Everyone thinks they can accomplish more by doing more at once. Unfortunately, almost everyone is wrong.
Multitasking has been proven time and time again to kill productivity. Basically, switching focus to even a mundane task can double your error rate and lower your measurable IQ. So next time you’re studying for that big test, turn off the music, computer, phone, etc. etc.

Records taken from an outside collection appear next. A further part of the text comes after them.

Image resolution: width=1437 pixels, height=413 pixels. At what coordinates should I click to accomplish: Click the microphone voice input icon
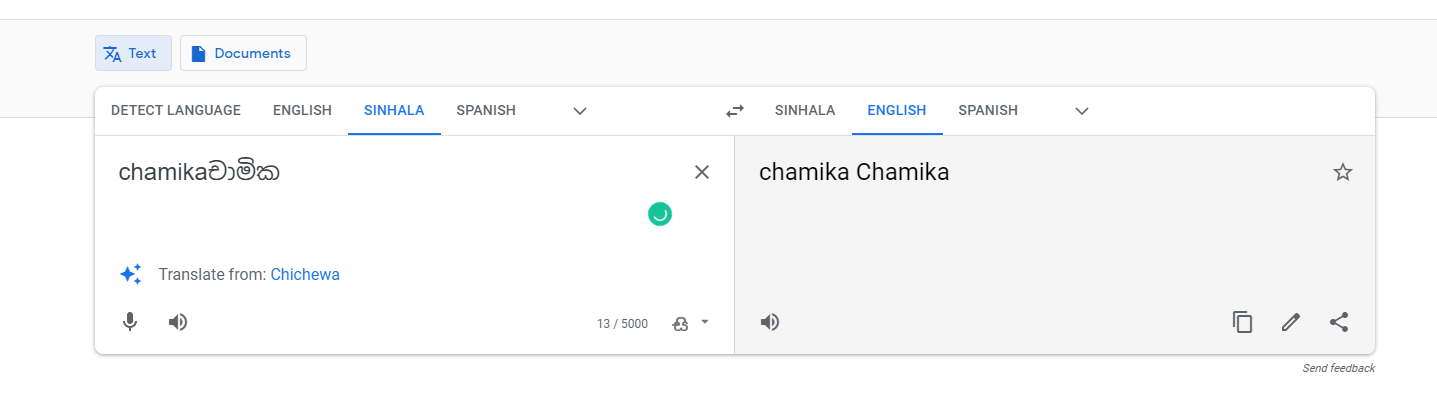coord(130,322)
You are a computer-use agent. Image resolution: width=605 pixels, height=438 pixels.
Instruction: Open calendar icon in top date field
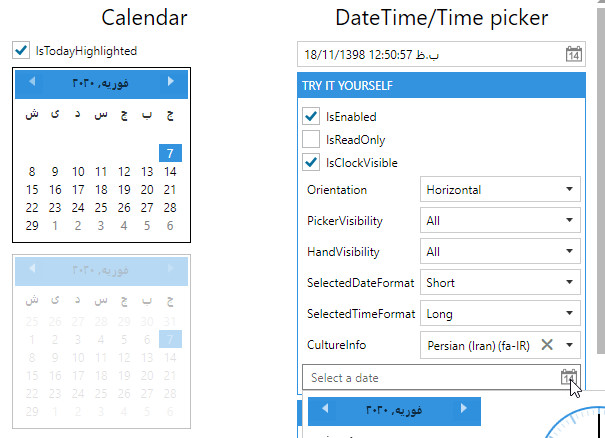[x=573, y=54]
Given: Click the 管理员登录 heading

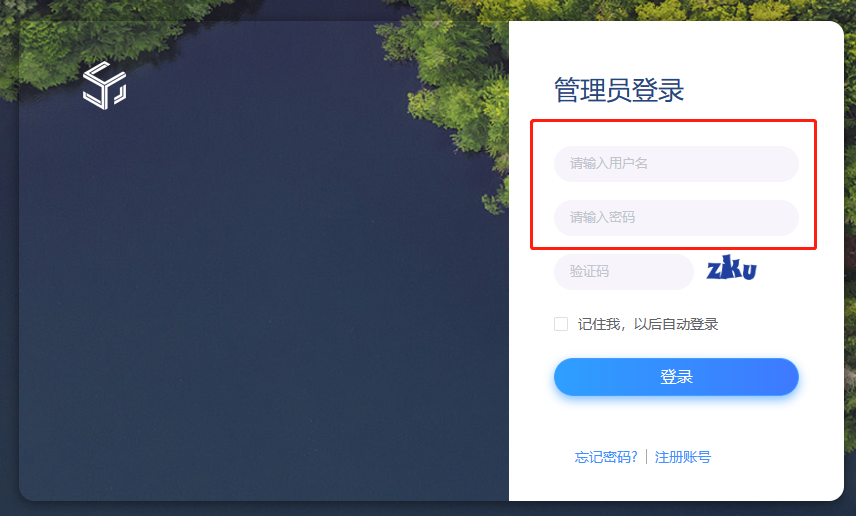Looking at the screenshot, I should pyautogui.click(x=619, y=90).
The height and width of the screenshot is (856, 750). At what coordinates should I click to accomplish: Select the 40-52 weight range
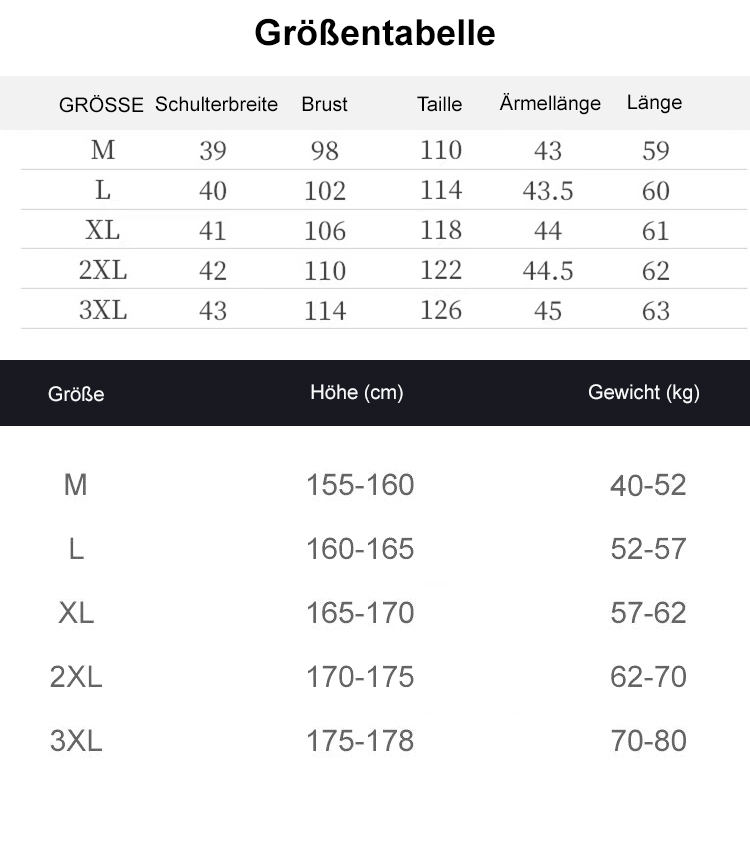tap(648, 485)
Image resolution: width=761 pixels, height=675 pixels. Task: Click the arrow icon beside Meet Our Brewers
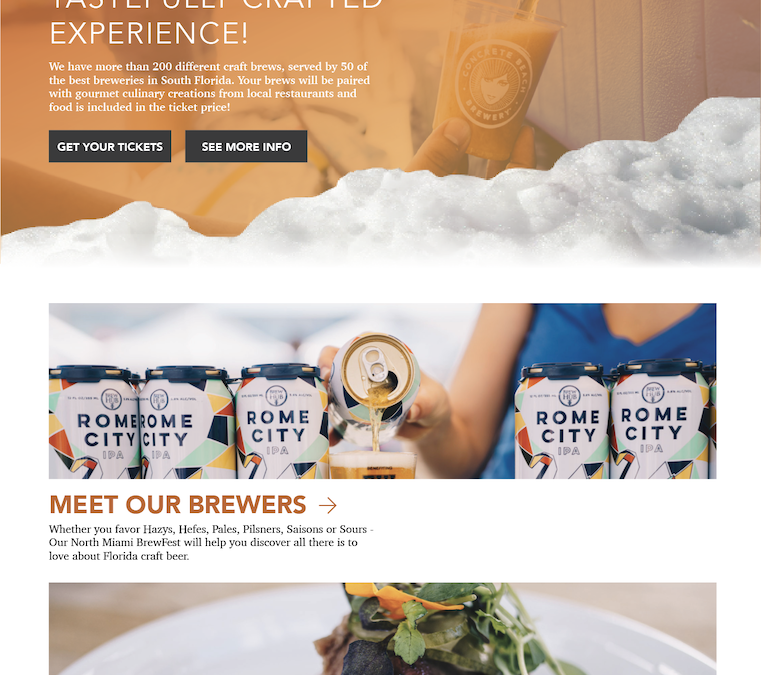pos(328,506)
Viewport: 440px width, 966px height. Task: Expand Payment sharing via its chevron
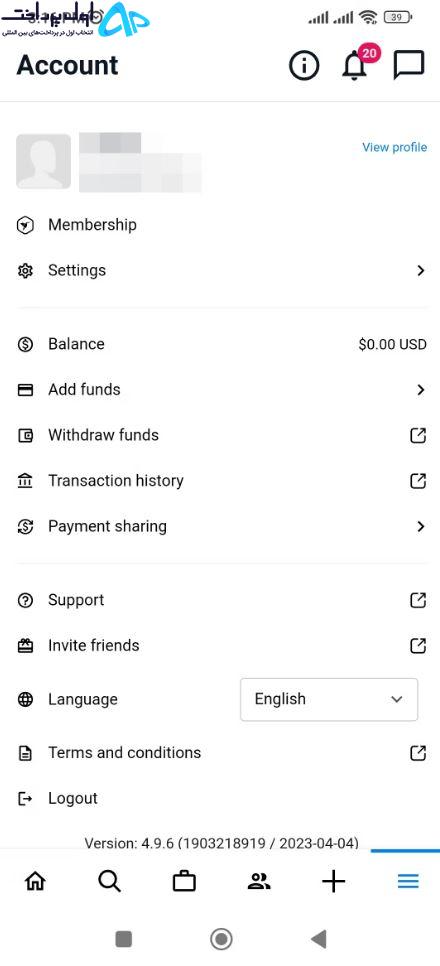[x=421, y=526]
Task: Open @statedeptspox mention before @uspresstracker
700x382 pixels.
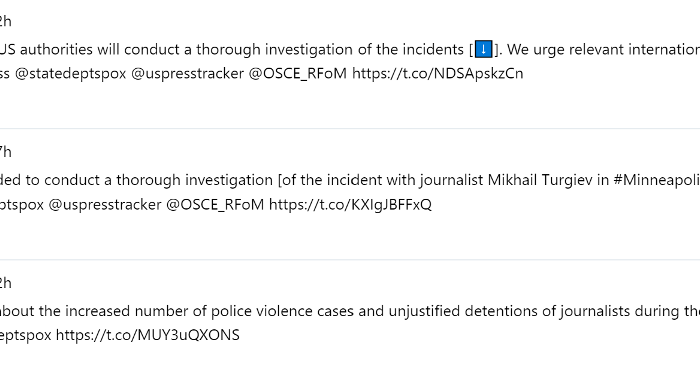Action: [71, 73]
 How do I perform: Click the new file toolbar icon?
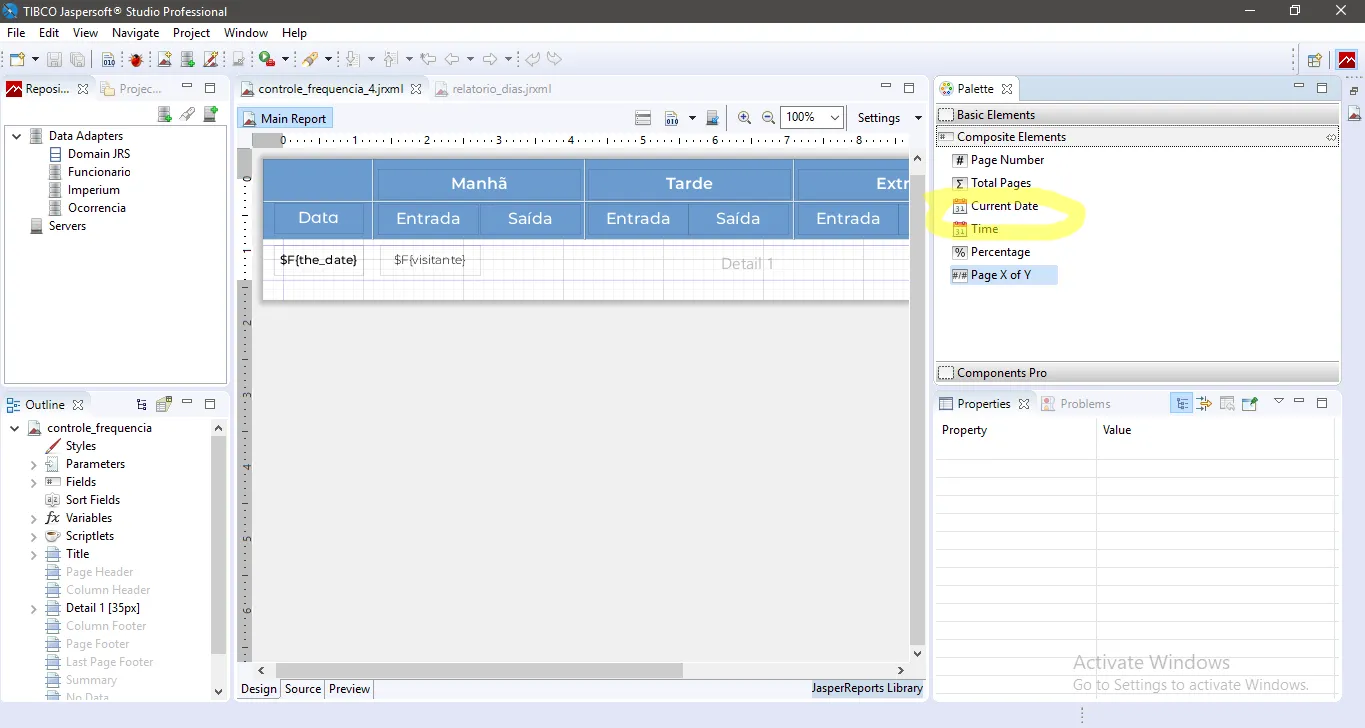[17, 60]
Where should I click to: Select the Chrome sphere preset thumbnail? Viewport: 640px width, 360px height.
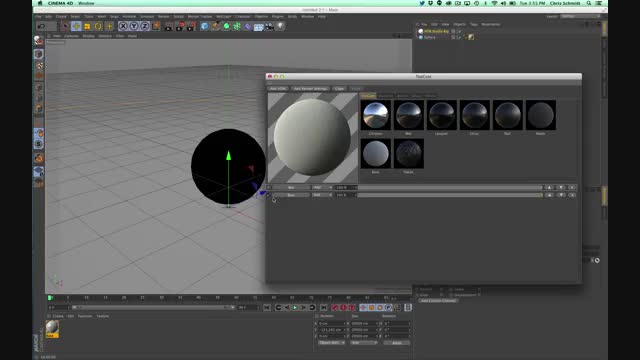point(376,115)

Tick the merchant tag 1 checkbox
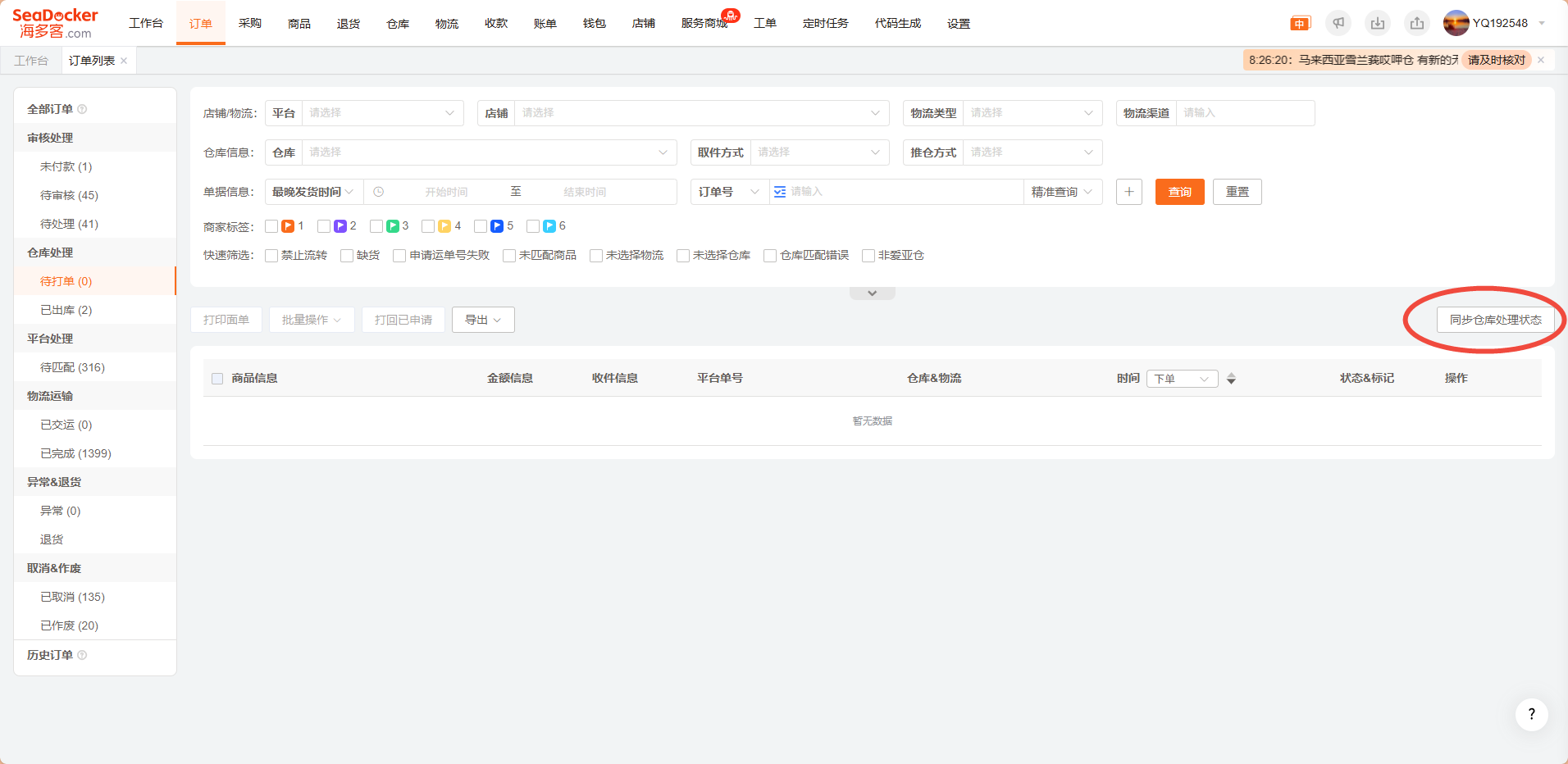[x=271, y=226]
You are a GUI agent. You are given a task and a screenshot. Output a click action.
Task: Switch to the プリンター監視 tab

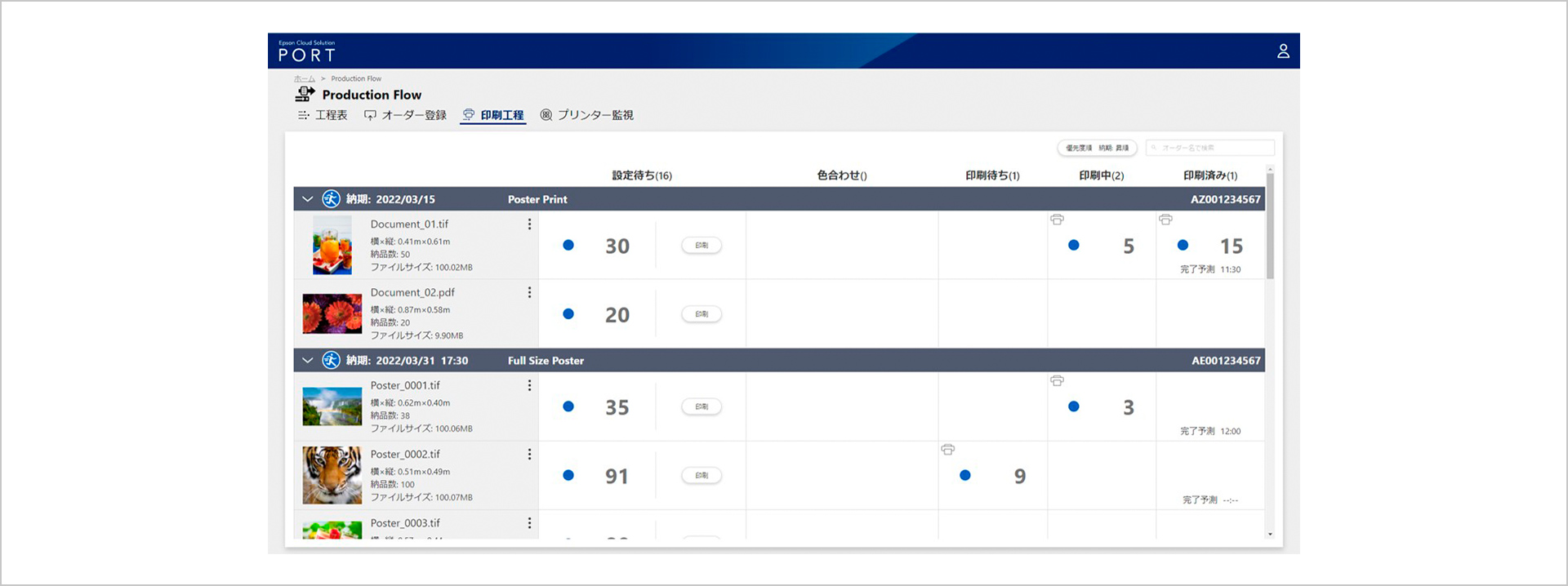(586, 115)
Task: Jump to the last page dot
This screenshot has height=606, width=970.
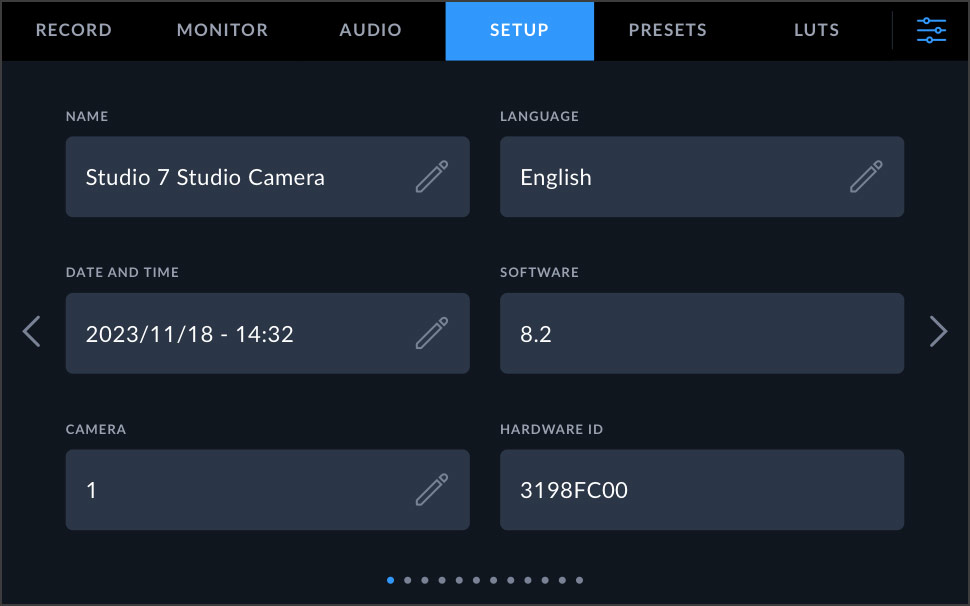Action: click(x=579, y=579)
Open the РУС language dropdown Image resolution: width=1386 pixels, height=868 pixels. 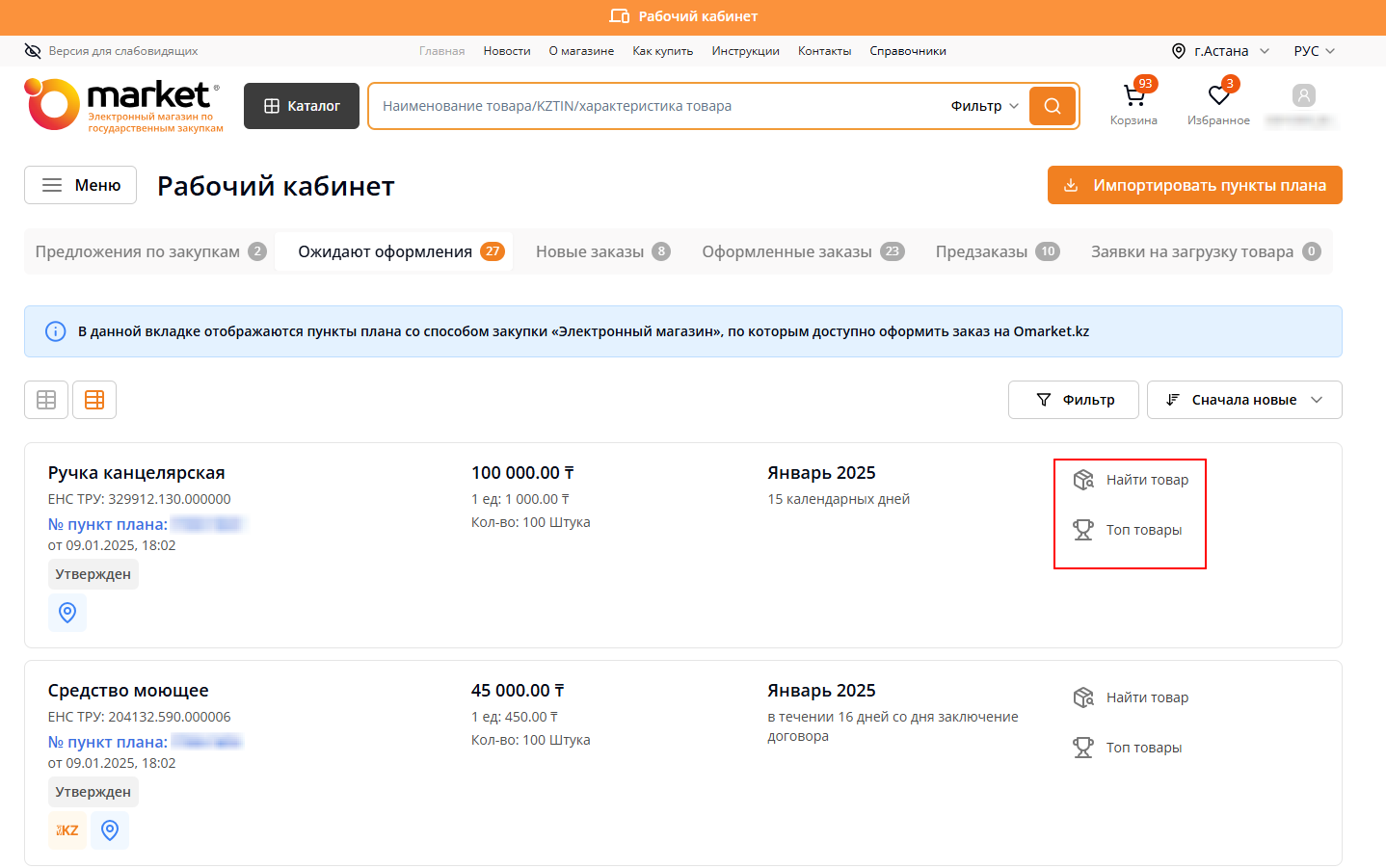click(x=1314, y=51)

But if you’ve been insisting all these years that you’re different, you may be right. Studies support the idea that some lucky souls may actually be supertaskers, capable of juggling parallel tasks effectively. According to the research described in On supertaskers and the neural basis of efficient multitasking, some brains manage cognitive load more efficiently than others:
Multitasking is mentally taxing and, therefore, should recruit the prefrontal cortex to maintain task goals when coordinating attentional control and managing the cognitive load. To investigate this possibility, we used functional neuroimaging to assess neural activity in both extraordinary multitaskers (Supertaskers) and control subjects who were matched on working memory capacity. Participants performed a challenging dual N-back task in which auditory and visual stimuli were presented simultaneously, requiring independent and continuous maintenance, updating, and verification of the contents of verbal and spatial working memory. With the task requirements and considerable cognitive load that accompanied increasing N-back, relative to the controls, the multitasking of Supertaskers was characterized by more efficient recruitment of anterior cingulate and posterior frontopolar prefrontal cortices.
Still, the mutant power of supertasking is exceedingly rare, blossoming in perhaps 2% of the population. Do you think you belong among their ranks? Take the Supertasker Test to find out. But until then, stop multitasking!